Dataset entries:

------------------------------------------------------------

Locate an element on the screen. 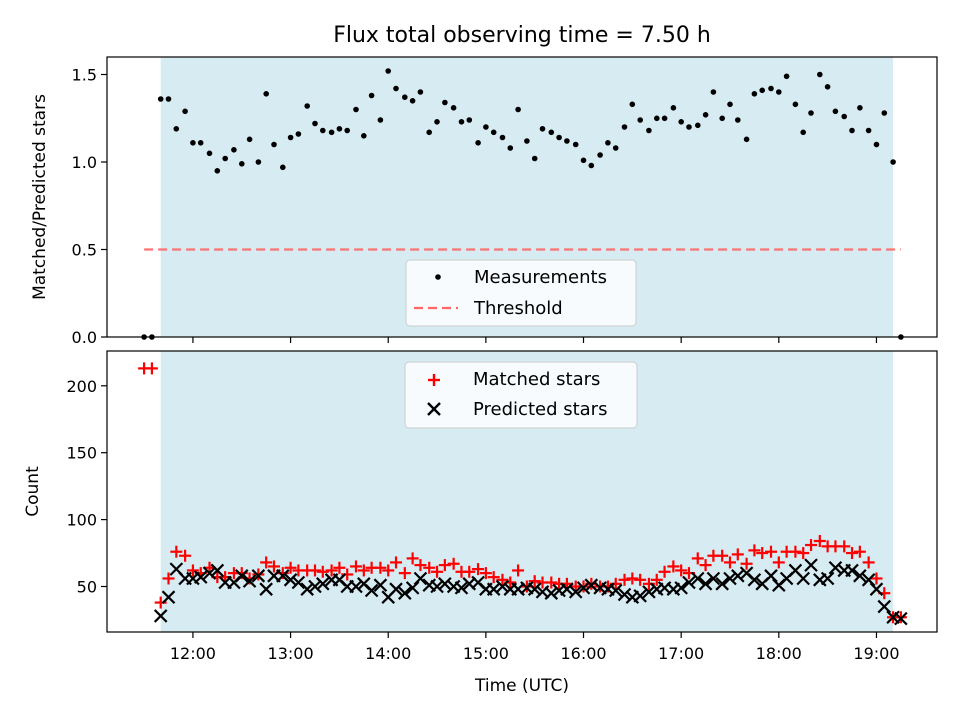 The height and width of the screenshot is (720, 960). y-tick-label: 0.5 is located at coordinates (84, 250).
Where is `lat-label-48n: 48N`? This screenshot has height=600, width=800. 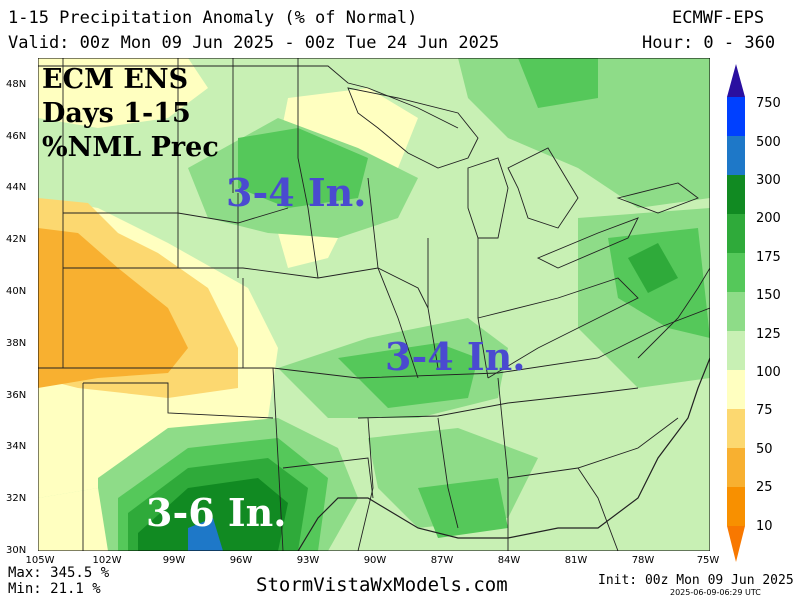
lat-label-48n: 48N is located at coordinates (16, 84).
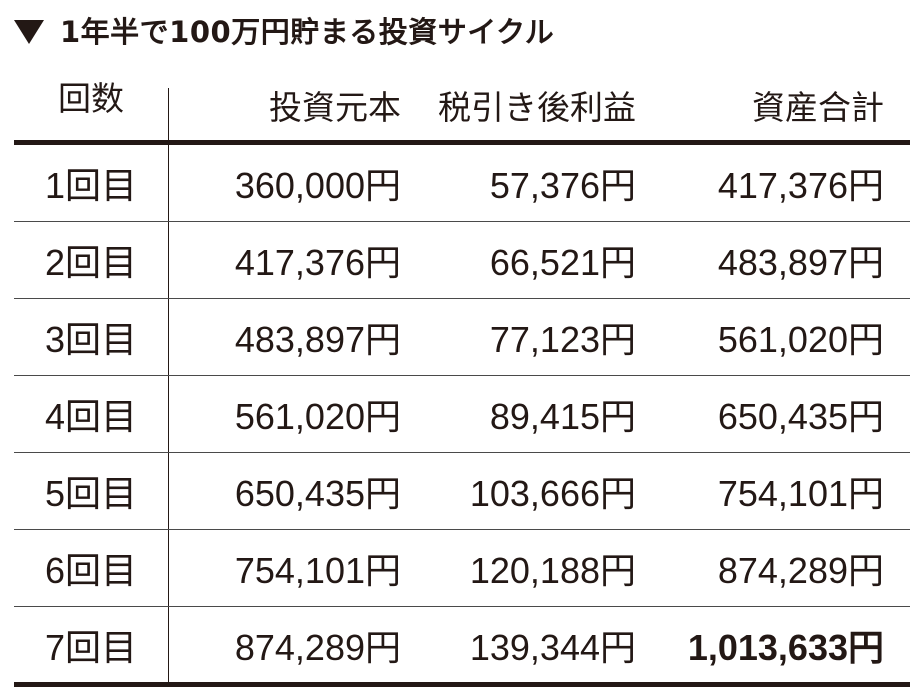  Describe the element at coordinates (562, 340) in the screenshot. I see `profit-cell: 77,123円` at that location.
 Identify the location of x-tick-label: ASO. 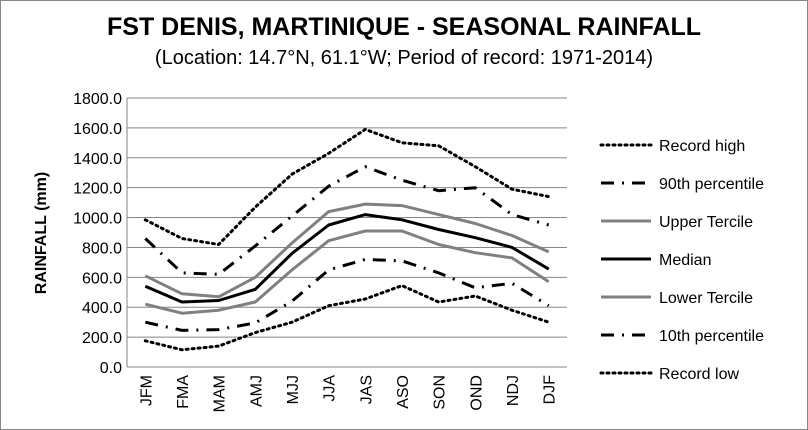
(404, 392).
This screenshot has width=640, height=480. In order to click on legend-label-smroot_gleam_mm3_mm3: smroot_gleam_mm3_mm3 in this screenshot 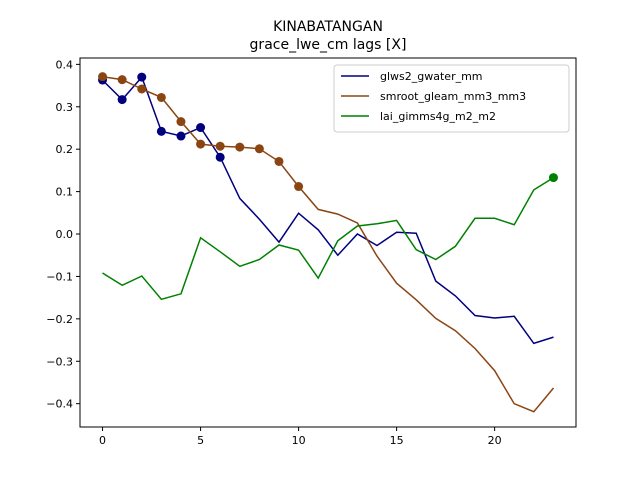, I will do `click(453, 96)`.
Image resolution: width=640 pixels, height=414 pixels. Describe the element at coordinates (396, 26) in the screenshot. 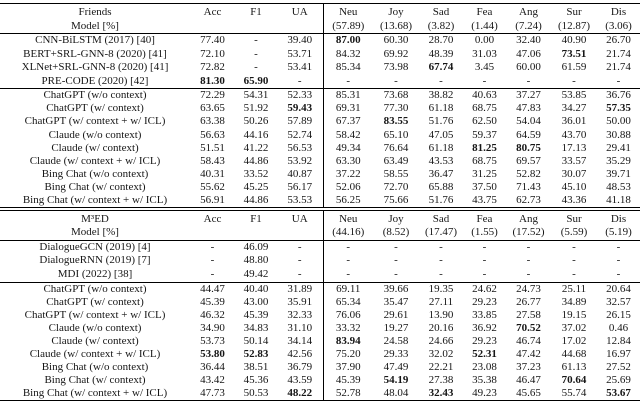

I see `column-header-joy-pct: (13.68)` at that location.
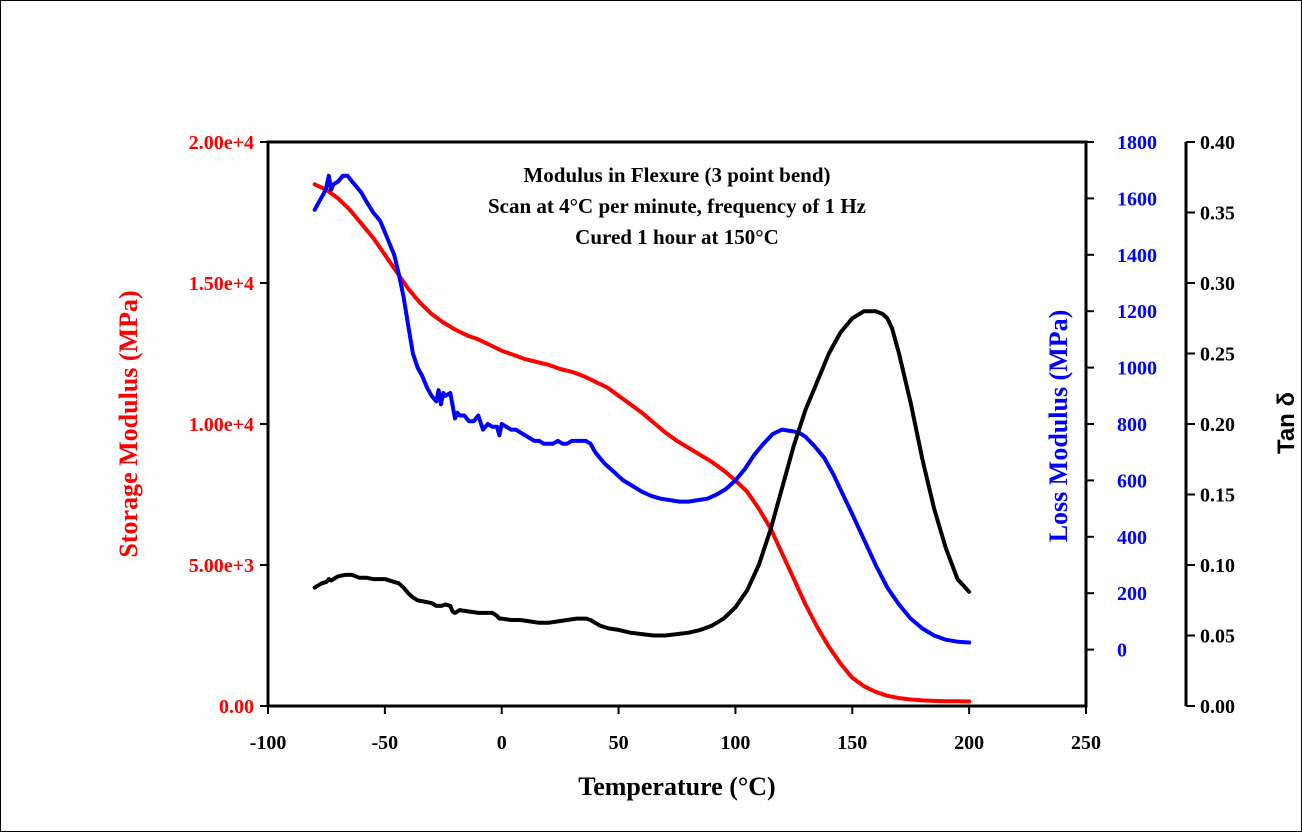 This screenshot has width=1302, height=833. I want to click on loss-tick-label: 400, so click(1132, 538).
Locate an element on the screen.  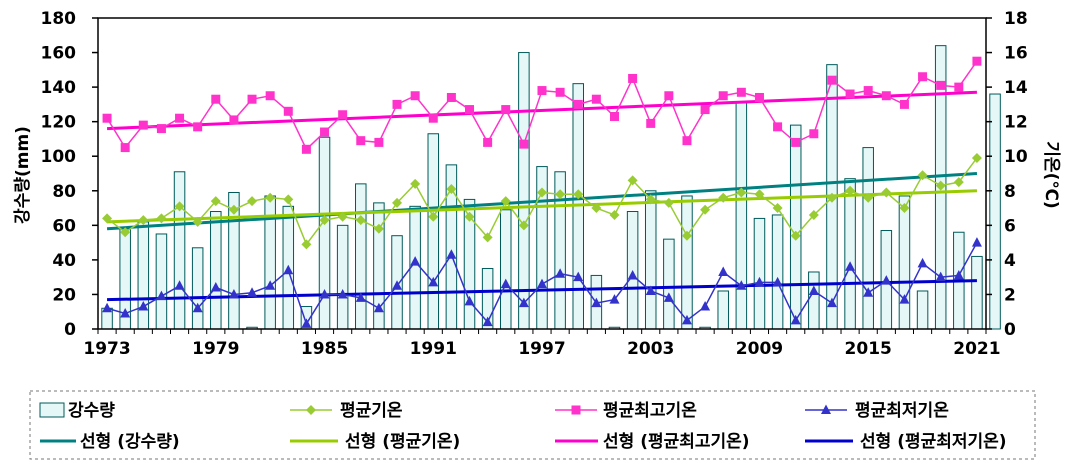
bar-precip-2021 is located at coordinates (977, 292).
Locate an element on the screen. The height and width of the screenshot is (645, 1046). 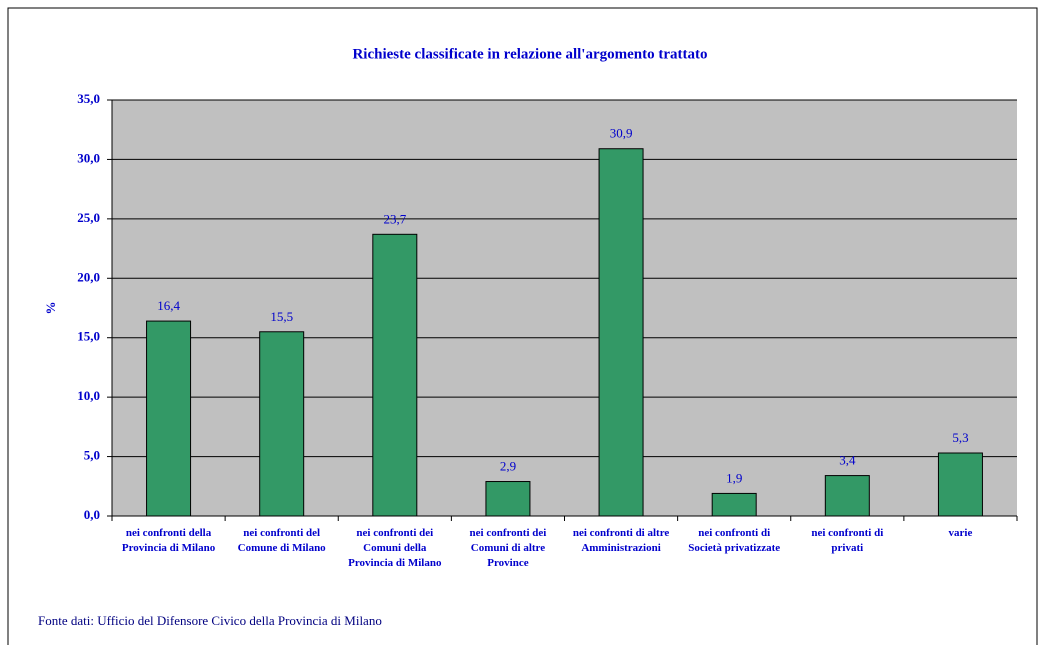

------------------------------------------------------------

Copy out the lines of the material above, starting with the line that contains "Image resolution: width=640" and going on through the last line of the material. Leave the pictures out.

* [Task solution]
Image resolution: width=640 pixels, height=414 pixels. Describe the element at coordinates (396, 26) in the screenshot. 

I see `column-header-joy-pct: (13.68)` at that location.
 This screenshot has width=1302, height=833. I want to click on loss-tick-label: 400, so click(1132, 538).
Locate an element on the screen.  
bar-precip-2021 is located at coordinates (977, 292).
Locate an element on the screen. The height and width of the screenshot is (645, 1046). 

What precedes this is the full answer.